» EXERCISE OBJECTIVE
Arrange the entries, starting with the line containing "At what coordinates should I click to accomplish: Open" and going on through the line containing "Viewport: 690px width, 373px", as a Markdown table with the columns Row and Line. Give one numbered row per line and omit blank lines.

» EXCERPTED RECORDS
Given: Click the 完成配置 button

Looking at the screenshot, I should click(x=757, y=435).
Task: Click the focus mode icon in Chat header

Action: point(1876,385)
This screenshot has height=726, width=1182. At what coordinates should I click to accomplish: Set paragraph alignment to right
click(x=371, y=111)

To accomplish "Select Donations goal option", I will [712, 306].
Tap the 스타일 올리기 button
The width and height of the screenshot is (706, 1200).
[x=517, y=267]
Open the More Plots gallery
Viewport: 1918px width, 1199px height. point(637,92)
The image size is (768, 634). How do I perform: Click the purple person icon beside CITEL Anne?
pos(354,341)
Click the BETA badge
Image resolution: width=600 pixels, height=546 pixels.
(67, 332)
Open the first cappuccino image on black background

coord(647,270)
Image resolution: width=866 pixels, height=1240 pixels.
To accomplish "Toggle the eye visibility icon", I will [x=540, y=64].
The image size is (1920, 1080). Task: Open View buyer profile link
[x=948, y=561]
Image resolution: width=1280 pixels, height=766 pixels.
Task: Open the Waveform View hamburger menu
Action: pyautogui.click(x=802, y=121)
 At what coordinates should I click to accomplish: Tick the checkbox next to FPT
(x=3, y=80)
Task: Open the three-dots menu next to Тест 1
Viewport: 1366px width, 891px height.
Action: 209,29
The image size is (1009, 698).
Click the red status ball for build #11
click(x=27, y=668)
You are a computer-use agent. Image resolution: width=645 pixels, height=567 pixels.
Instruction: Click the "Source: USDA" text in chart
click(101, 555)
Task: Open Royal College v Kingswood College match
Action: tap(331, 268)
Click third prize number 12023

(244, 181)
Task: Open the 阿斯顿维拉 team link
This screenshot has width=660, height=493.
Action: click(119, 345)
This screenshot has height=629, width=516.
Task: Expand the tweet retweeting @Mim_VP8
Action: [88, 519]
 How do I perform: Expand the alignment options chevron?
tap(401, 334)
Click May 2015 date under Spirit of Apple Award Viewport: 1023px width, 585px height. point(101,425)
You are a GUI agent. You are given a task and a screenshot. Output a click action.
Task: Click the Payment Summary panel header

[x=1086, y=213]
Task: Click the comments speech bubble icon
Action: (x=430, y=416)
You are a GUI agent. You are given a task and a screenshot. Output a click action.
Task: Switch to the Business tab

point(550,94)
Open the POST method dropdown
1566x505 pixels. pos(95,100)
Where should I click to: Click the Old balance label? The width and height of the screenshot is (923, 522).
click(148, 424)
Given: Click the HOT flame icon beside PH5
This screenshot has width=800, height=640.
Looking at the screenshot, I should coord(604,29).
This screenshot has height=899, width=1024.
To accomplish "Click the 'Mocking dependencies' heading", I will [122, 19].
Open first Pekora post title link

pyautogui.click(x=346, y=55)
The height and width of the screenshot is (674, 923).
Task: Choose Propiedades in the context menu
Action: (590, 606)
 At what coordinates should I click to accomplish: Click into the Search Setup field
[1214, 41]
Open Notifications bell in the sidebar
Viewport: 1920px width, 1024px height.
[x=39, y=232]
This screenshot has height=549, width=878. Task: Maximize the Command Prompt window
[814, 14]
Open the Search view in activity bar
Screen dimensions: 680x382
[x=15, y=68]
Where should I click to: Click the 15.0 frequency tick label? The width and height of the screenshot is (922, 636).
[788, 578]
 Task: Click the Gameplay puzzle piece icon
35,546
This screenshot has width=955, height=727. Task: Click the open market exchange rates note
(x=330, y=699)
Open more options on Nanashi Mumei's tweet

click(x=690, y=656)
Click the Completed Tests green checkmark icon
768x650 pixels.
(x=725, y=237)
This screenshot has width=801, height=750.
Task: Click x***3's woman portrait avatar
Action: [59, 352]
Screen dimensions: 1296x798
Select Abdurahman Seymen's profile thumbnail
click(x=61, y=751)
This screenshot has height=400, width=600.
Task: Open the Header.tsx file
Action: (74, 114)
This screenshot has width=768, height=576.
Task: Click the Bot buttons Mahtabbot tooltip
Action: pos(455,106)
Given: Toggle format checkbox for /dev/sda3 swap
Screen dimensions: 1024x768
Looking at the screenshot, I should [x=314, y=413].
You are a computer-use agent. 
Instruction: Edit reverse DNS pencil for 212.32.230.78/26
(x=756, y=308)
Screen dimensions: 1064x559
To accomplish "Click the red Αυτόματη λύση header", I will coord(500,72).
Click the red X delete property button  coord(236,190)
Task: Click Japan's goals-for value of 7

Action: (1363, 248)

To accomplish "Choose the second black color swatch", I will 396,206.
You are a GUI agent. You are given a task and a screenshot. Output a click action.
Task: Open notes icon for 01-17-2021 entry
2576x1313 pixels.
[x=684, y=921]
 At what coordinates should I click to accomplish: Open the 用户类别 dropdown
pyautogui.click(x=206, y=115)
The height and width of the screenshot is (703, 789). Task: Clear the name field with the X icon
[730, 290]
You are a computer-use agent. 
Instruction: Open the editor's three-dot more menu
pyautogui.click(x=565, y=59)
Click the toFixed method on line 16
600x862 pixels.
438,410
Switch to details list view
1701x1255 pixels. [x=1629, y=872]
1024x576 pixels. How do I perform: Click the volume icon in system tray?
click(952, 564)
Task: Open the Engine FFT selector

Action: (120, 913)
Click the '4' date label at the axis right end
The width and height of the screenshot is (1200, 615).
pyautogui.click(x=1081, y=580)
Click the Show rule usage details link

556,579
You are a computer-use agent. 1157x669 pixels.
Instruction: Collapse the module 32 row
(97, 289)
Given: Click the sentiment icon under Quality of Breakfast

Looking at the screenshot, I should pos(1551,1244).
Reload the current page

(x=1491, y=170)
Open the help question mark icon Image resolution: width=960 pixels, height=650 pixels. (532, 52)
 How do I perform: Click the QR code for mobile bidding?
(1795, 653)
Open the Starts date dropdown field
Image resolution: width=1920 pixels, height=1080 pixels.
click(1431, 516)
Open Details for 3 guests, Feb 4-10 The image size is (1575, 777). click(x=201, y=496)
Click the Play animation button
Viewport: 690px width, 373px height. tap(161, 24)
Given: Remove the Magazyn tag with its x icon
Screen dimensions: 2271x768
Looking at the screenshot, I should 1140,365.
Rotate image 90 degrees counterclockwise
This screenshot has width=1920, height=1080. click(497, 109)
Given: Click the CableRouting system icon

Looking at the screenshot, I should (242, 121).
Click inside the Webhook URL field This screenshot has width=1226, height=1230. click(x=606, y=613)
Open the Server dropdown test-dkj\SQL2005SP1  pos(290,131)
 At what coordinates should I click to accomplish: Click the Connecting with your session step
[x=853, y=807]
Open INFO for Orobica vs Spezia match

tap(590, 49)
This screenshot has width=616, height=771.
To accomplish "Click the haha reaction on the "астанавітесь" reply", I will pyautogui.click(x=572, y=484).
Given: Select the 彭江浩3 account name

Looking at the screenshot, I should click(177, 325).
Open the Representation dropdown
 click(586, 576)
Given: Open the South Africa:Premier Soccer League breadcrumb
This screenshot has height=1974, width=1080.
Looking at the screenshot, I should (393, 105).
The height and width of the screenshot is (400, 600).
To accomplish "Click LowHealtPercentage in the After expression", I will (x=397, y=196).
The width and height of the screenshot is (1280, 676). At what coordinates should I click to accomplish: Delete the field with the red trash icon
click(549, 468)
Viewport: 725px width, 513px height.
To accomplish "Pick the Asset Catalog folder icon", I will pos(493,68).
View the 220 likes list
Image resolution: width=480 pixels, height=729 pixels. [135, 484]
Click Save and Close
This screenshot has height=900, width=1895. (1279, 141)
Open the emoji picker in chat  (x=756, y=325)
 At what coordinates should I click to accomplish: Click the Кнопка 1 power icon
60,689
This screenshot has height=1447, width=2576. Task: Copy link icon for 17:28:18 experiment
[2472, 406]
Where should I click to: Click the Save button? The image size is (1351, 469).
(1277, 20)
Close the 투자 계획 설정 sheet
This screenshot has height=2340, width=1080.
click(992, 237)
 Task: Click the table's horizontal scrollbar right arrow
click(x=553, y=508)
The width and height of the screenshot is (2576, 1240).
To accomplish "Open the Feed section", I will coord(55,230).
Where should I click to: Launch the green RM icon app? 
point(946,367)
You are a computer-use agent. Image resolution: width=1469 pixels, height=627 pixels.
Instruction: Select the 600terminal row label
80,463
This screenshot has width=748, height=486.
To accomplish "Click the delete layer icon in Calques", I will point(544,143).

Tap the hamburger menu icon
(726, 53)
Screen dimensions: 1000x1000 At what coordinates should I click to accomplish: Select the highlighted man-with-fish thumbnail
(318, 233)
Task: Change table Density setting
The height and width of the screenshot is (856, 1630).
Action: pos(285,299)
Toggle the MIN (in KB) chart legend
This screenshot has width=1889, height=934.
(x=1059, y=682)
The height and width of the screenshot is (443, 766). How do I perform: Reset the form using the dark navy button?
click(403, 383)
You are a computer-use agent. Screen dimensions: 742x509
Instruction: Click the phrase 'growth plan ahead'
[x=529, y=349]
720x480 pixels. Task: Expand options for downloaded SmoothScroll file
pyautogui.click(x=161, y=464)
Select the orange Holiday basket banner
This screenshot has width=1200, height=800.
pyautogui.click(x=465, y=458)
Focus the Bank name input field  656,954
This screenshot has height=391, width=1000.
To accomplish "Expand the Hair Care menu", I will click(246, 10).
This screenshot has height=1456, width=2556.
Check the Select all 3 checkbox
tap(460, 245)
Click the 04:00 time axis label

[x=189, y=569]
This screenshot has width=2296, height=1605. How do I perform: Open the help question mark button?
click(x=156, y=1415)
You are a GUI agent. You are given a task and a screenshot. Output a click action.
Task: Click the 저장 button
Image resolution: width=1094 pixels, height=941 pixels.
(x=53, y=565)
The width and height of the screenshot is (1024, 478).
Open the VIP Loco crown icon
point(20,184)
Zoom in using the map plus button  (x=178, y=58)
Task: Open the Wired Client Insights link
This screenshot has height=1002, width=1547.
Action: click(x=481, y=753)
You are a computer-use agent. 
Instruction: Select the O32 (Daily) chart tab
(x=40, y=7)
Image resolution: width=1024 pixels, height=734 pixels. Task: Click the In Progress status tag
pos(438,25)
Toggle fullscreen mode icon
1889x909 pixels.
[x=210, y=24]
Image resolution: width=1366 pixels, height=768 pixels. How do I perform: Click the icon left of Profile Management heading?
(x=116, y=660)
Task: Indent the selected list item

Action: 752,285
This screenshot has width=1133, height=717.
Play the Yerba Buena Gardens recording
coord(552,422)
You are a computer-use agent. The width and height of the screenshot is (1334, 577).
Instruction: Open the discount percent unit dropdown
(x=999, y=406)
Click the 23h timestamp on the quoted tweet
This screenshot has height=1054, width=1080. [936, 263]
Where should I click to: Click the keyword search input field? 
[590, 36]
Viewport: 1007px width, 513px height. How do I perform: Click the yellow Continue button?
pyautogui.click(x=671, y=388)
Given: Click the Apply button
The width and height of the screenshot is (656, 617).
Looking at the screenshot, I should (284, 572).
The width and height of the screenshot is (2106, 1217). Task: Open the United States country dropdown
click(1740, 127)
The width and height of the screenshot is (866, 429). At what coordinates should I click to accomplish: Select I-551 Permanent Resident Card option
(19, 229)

» COMPLETE OUTPUT
| Row | Line |
|---|---|
| 1 |  At what coordinates should I click to accomplish: Open the 用户类别 dropdown |
| 2 | pyautogui.click(x=206, y=115) |
| 3 | The height and width of the screenshot is (703, 789). Task: Clear the name field with the X icon |
| 4 | [730, 290] |
| 5 | You are a computer-use agent.  |
| 6 | Instruction: Open the editor's three-dot more menu |
| 7 | pyautogui.click(x=565, y=59) |
| 8 | Click the toFixed method on line 16 |
| 9 | 600x862 pixels. |
| 10 | 438,410 |
| 11 | Switch to details list view |
| 12 | 1701x1255 pixels. [x=1629, y=872] |
| 13 | 1024x576 pixels. How do I perform: Click the volume icon in system tray? |
| 14 | click(952, 564) |
| 15 | Task: Open the Engine FFT selector |
| 16 | Action: (120, 913) |
| 17 | Click the '4' date label at the axis right end |
| 18 | The width and height of the screenshot is (1200, 615). |
| 19 | pyautogui.click(x=1081, y=580) |
| 20 | Click the Show rule usage details link |
| 21 | 556,579 |
| 22 | You are a computer-use agent. 1157x669 pixels. |
| 23 | Instruction: Collapse the module 32 row |
| 24 | (97, 289) |
| 25 | Given: Click the sentiment icon under Quality of Breakfast |
| 26 | Looking at the screenshot, I should pos(1551,1244). |
| 27 | Reload the current page |
| 28 | (x=1491, y=170) |
| 29 | Open the help question mark icon Image resolution: width=960 pixels, height=650 pixels. (532, 52) |
| 30 |  How do I perform: Click the QR code for mobile bidding? |
| 31 | (1795, 653) |
| 32 | Open the Starts date dropdown field |
| 33 | Image resolution: width=1920 pixels, height=1080 pixels. |
| 34 | click(1431, 516) |
| 35 | Open Details for 3 guests, Feb 4-10 The image size is (1575, 777). click(x=201, y=496) |
| 36 | Click the Play animation button |
| 37 | Viewport: 690px width, 373px height. tap(161, 24) |